+++ Input for this task

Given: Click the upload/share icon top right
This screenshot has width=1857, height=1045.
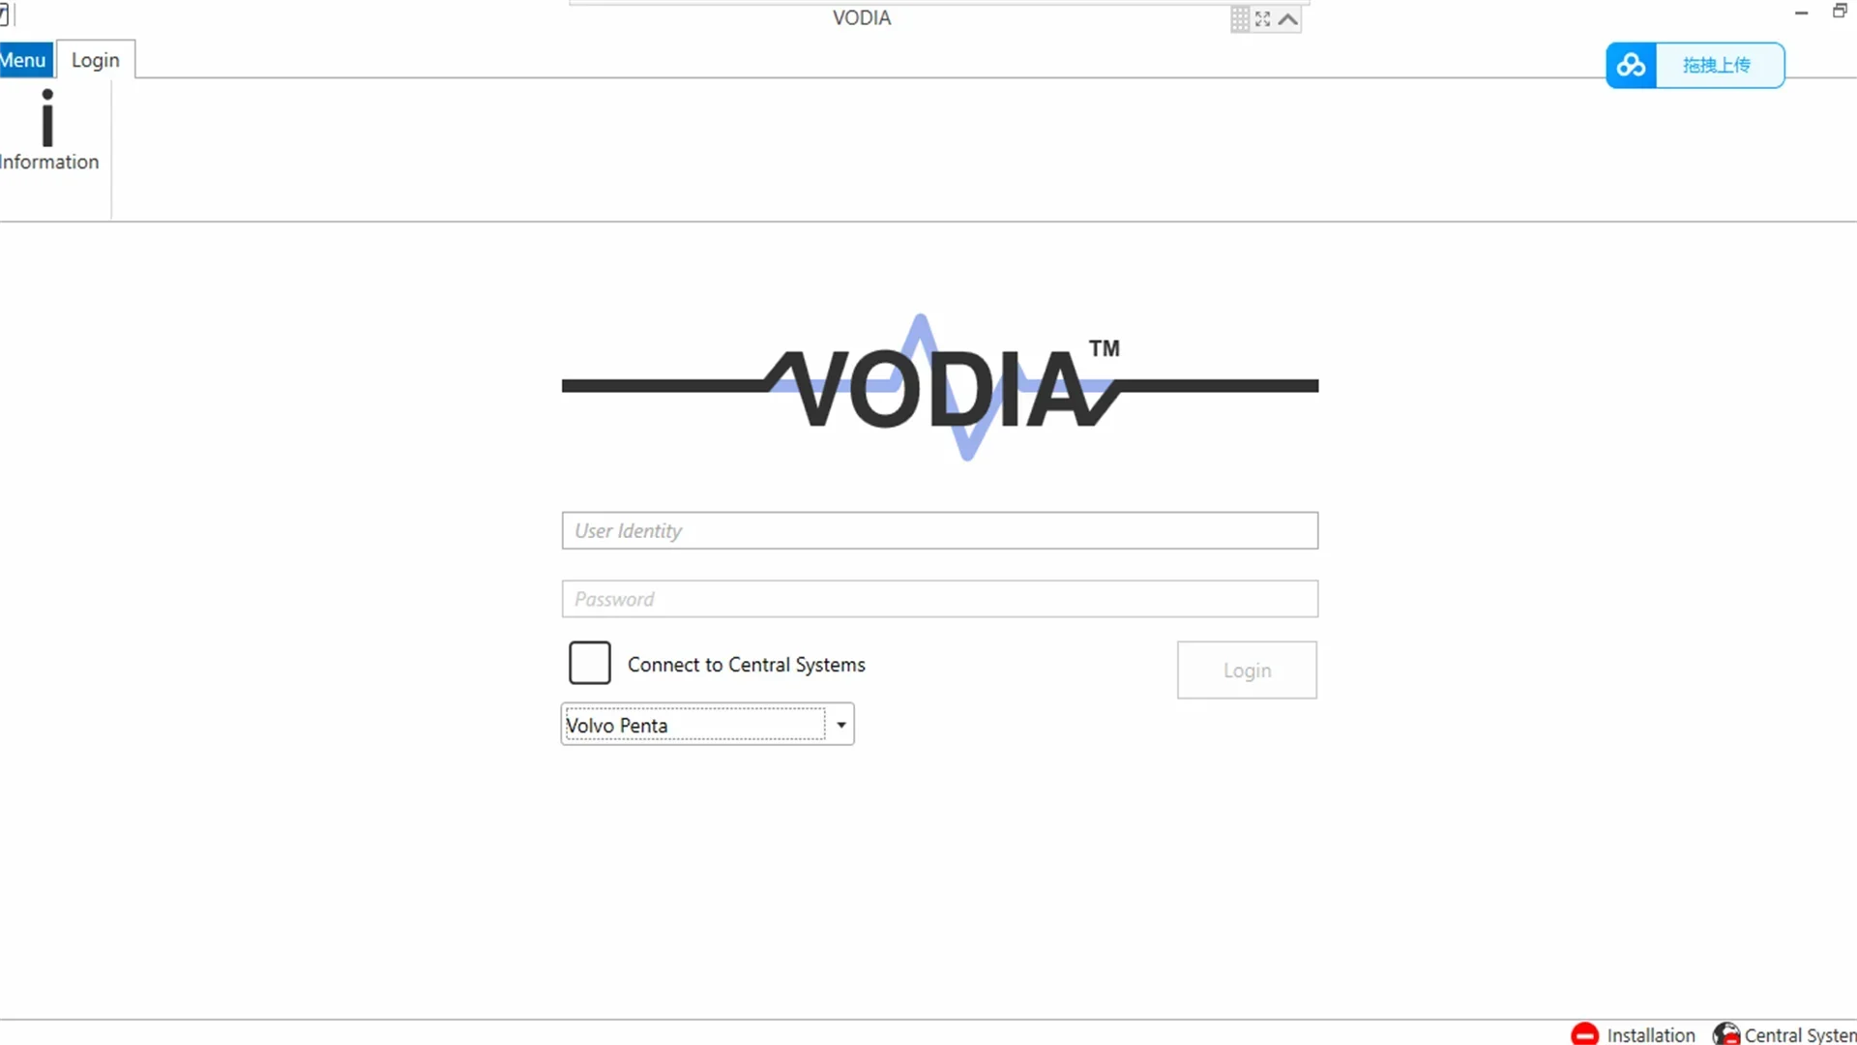Looking at the screenshot, I should (1630, 65).
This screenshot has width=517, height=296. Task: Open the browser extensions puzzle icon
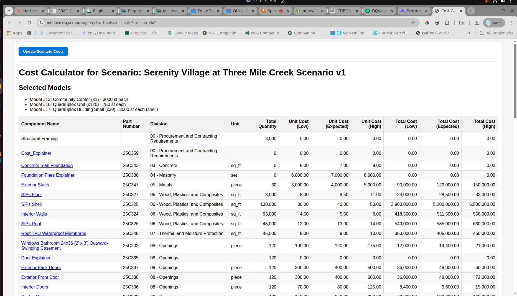pyautogui.click(x=447, y=23)
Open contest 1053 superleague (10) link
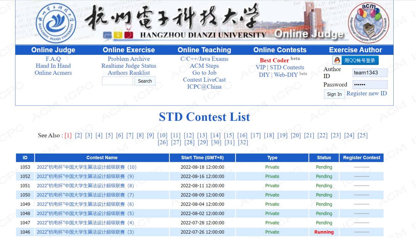The width and height of the screenshot is (416, 238). [86, 167]
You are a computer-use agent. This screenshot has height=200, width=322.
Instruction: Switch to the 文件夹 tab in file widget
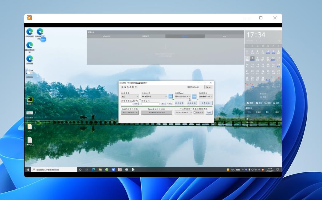258,112
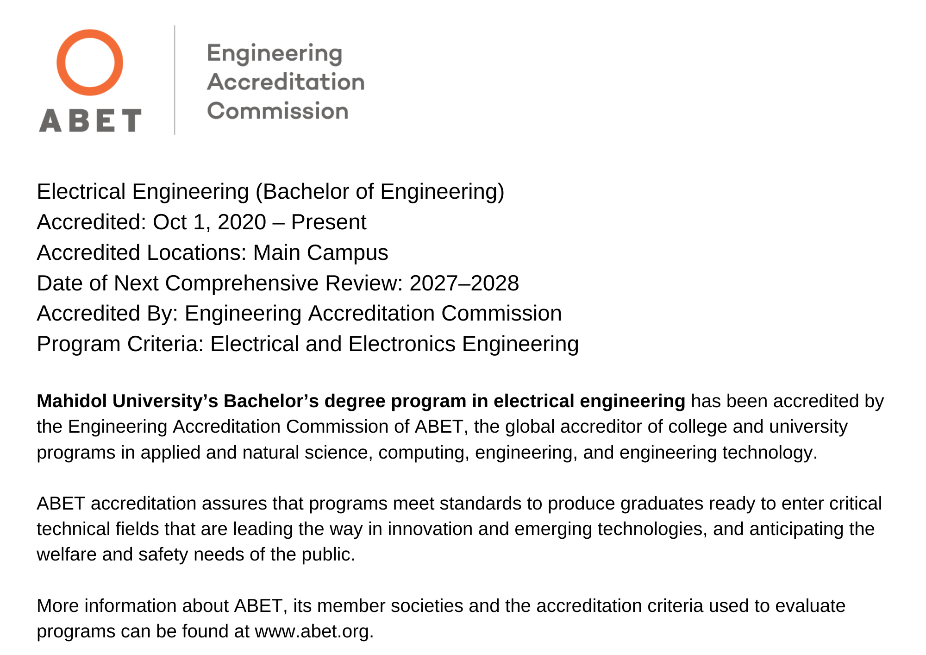This screenshot has width=926, height=655.
Task: Click the word 'Present' in the accredited line
Action: [x=329, y=222]
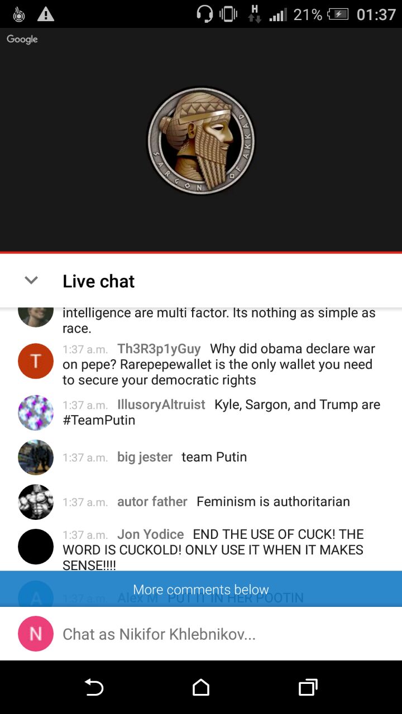Collapse Live chat with chevron arrow
The height and width of the screenshot is (714, 402).
31,281

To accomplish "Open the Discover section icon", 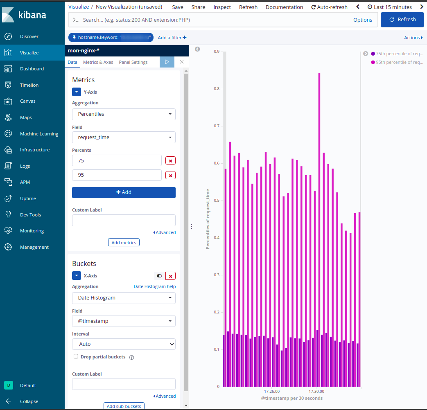I will point(8,36).
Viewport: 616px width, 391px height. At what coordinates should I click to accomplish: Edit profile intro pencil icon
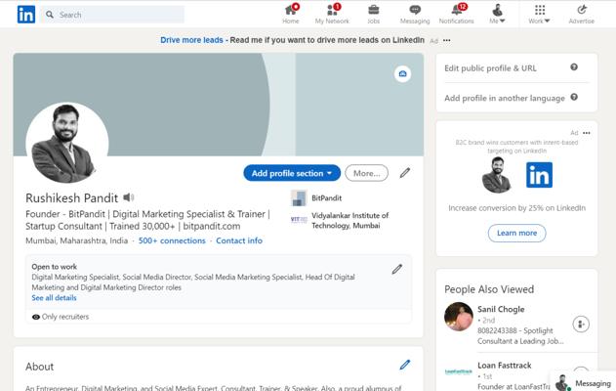(x=405, y=173)
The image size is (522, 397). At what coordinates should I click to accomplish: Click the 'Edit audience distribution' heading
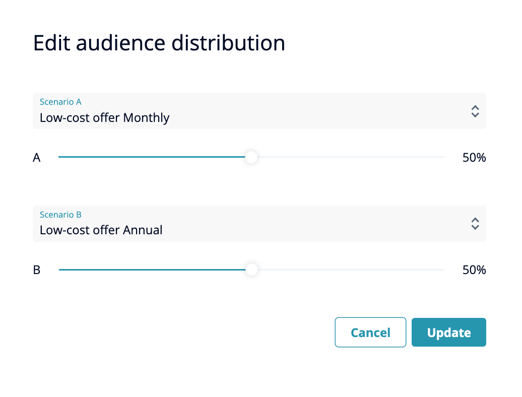pos(159,43)
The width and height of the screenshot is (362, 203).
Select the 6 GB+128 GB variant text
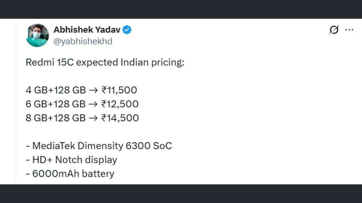pyautogui.click(x=56, y=104)

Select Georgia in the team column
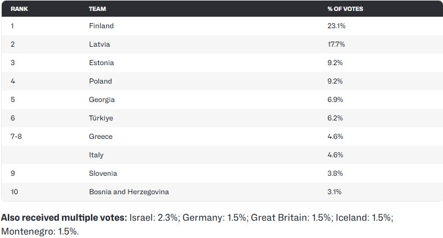[102, 100]
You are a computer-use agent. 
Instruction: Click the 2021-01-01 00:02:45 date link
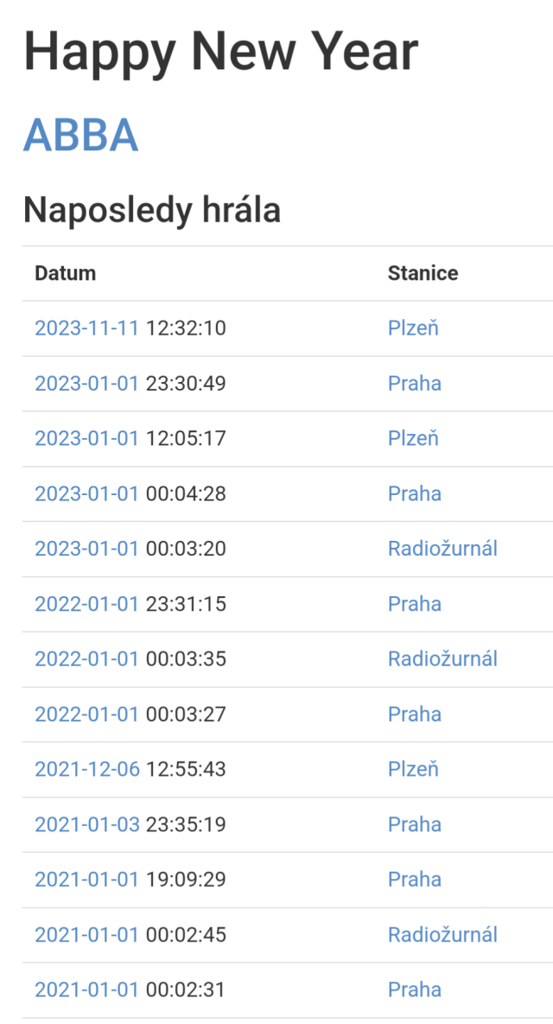(86, 934)
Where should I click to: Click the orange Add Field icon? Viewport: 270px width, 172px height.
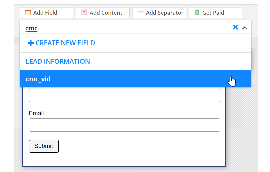click(x=28, y=13)
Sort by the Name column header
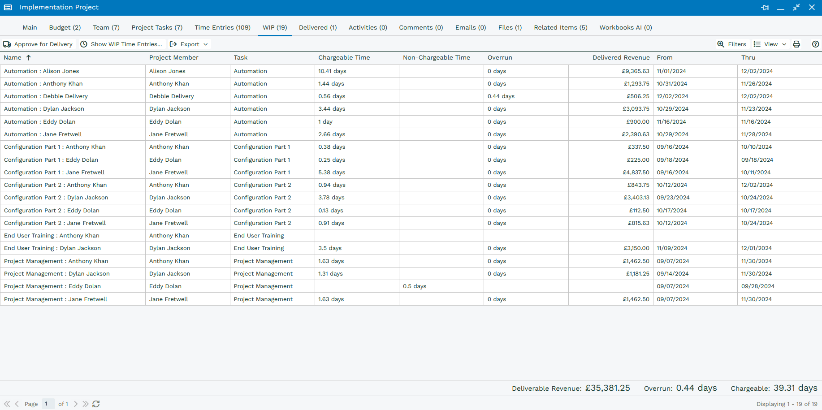Viewport: 822px width, 410px height. coord(13,57)
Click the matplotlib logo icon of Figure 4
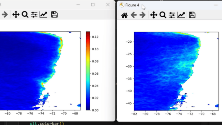This screenshot has height=125, width=222. click(x=122, y=5)

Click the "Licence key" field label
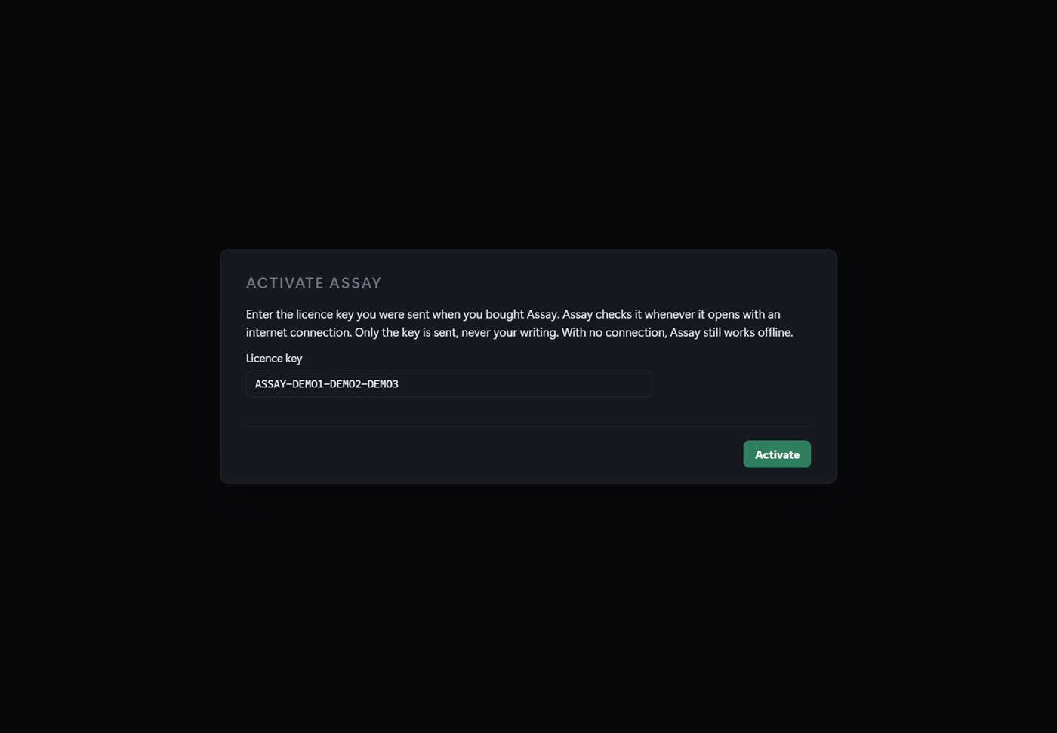tap(274, 358)
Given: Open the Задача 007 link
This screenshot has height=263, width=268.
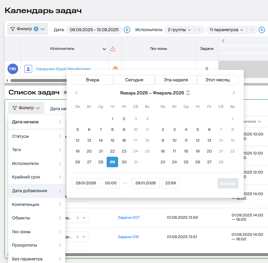Looking at the screenshot, I should click(x=129, y=217).
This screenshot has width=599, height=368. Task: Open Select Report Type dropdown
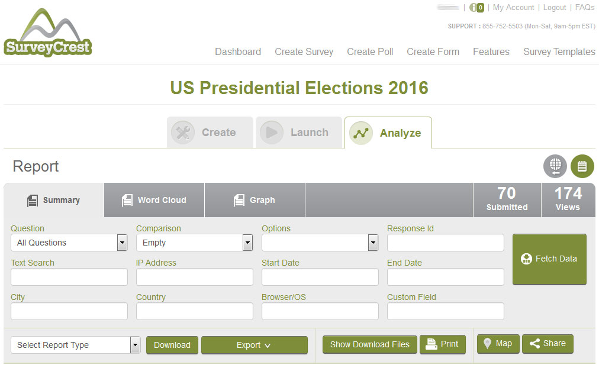(75, 345)
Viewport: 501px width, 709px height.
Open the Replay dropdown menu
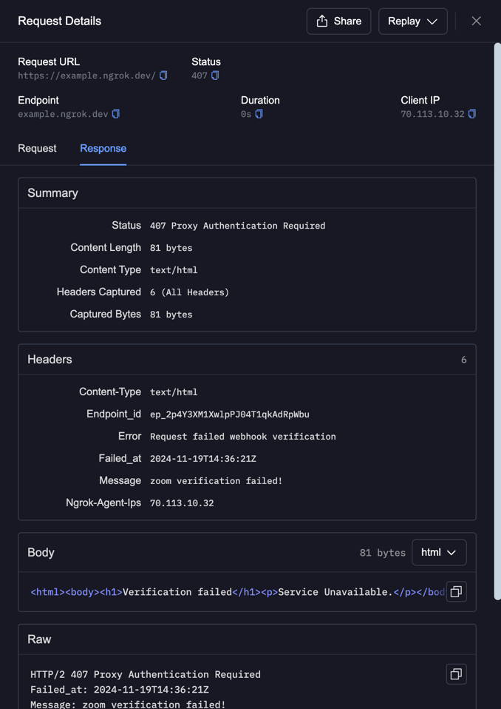(x=412, y=21)
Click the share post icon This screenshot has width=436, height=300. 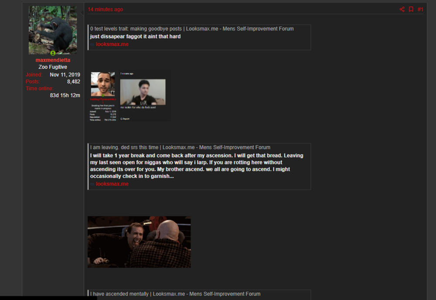[x=402, y=10]
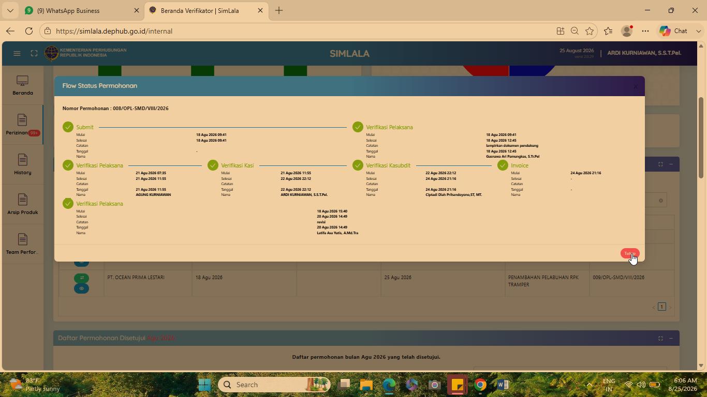Viewport: 707px width, 397px height.
Task: Open Arsip Produk in sidebar
Action: pos(22,204)
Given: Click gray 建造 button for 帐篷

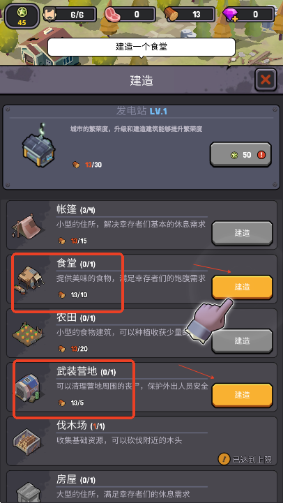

++++++

Across the entries, work out how many lines hold the word "agent". Reply with that number only.

§ Response to this exercise:
2